If the debtor of the maritime claim and the ship owner are not the same person, the special conditions in Article 1369 of the Turkish Commercial Code must be explained in detail. It should not be assumed that the ship can be automatically seized even if the charterer, ship manager, operator, or agent is the debtor. It must also be investigated whether the claim grants maritime creditor rights, whether there is a mortgage on the ship, and whether the debtor owns other ships.

The three-business-day enforcement period after the decision is made must not be missed; coordination of implementation should be ensured with the port authority, the enforcement directorate, and, if necessary, the Coast Guard units. The time limits for completing the provisional attachment under the Enforcement and Bankruptcy Law should also be considered in relation to the main case or enforcement proceedings.

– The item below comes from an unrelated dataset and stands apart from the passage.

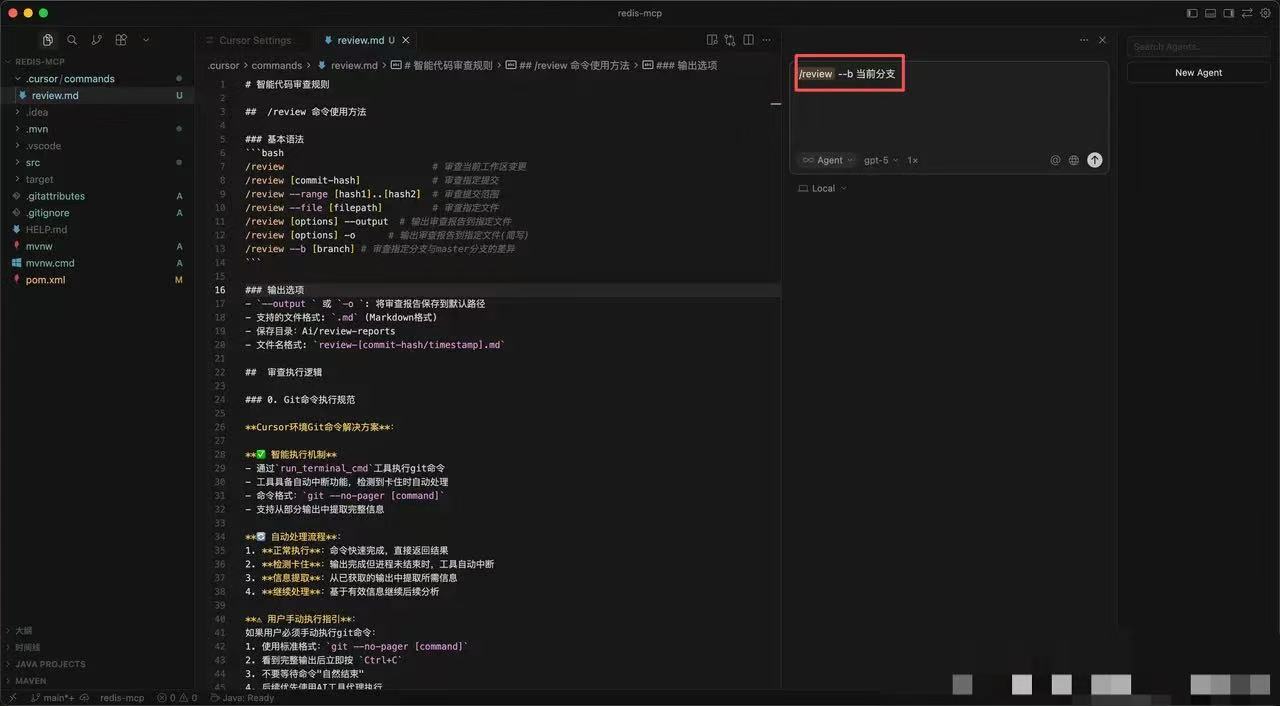
Task: Expand the MAVEN section in sidebar
Action: click(x=30, y=681)
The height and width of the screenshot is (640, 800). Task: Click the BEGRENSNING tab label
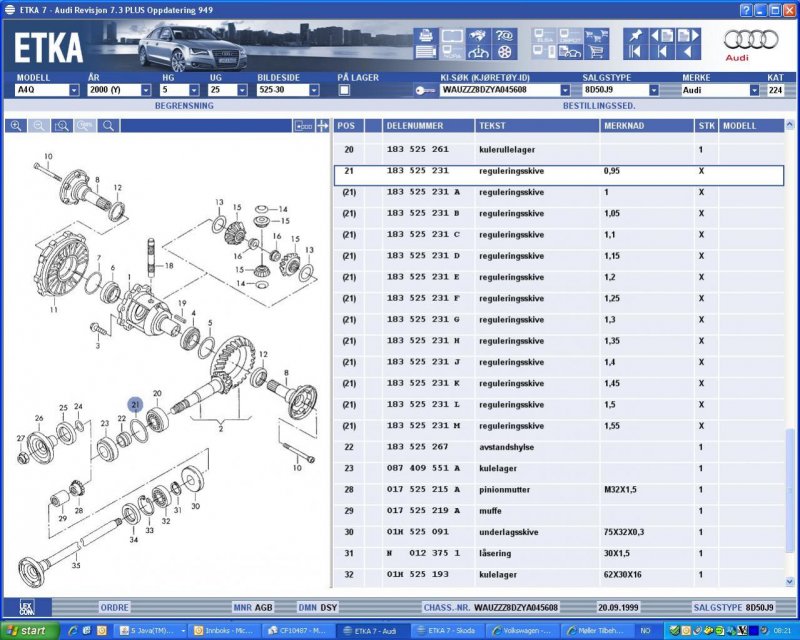coord(183,104)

From the ship owner's perspective, the basis for the seizure order, the nature of the claim as a maritime debt, ownership status, the amount of security, and the competent court must be examined immediately. Considering the damage that the ship may cause by remaining in port for an extended period, providing appropriate security without accepting liability and having the seizure lifted may be more economically advantageous in many cases.

XV. Conclusion

The provisional attachment of a vessel due to maritime debts is one of the most effective temporary legal protection mechanisms in maritime law. The mobile nature of vessels, their subjection to the flag and registration systems of different states, and their ability to quickly move outside of jurisdiction necessitate a special protection mechanism for maritime creditors.

The Turkish Commercial Code stipulates that a ship may only be provisionally seized for maritime claims limited by law. A provisional seizure or injunction prohibiting a ship from sailing cannot be issued for claims other than maritime claims. The fact that the claim is a maritime claim is considered a reason for provisional seizure for due claims; it is sufficient for the creditor to provide approximate proof regarding the nature and amount of the claim.

A distinction must be made between maritime claims and maritime creditors' rights. While maritime creditors' rights provide statutory security and priority, maritime claims primarily grant the right to request provisional attachment of the vessel. Not every maritime claim creates a real right that can be asserted against the subsequent owner of the vessel.

The type of vessel to which a precautionary attachment can be applied depends on the relationship between the owner or charterer at the time the debt arose and the owner at the time of the attachment. While attachment of sister vessels is possible under certain conditions, joint economic control alone may not be sufficient for vessels registered under different single-ship companies.

The three-business-day period for implementing the decision, the creditor's guarantee, the prohibition of the vessel from sailing, and the notifications to the relevant institutions are of critical importance. Releasing the vessel upon provision of sufficient guarantee does not imply acceptance of liability. This ensures the creditor's collection security while allowing the vessel to continue its commercial operations.

Because an unlawful provisional attachment can cause significant harm to the ship owner and operator, the creditor must base their claim on solid evidence. If the attachment is found to be unlawful, liability for damages arising from the inability to operate the ship, loss of income, and other reasonable expenses may arise.

With the entry into force of the 1999 Geneva Convention in Turkey, a stronger system has been established in the field of provisional seizure of ships, where national and international legal rules are applied together. The main aim of this system is to strike a fair and proportionate balance between the uninterrupted continuation of world maritime trade and the access of maritime creditors to effective legal protection.